_WORK TO BE COMPLETED_
Everything in the listing must be transcribed exactly, from the first line to the last.

_SOURCE INFORMATION_

= Beginning of Section =

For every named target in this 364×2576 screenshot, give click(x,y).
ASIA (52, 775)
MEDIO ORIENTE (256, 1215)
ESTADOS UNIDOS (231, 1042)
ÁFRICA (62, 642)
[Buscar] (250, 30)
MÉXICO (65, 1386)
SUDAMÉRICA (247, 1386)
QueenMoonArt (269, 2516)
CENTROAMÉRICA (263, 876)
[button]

= End of Section =

_RESPONSE_
For every named target in this 364×2576 screenshot, give click(x,y).
ASIA (52, 775)
MEDIO ORIENTE (256, 1215)
ESTADOS UNIDOS (231, 1042)
ÁFRICA (62, 642)
[Buscar] (250, 30)
MÉXICO (65, 1386)
SUDAMÉRICA (247, 1386)
QueenMoonArt (269, 2516)
CENTROAMÉRICA (263, 876)
[button]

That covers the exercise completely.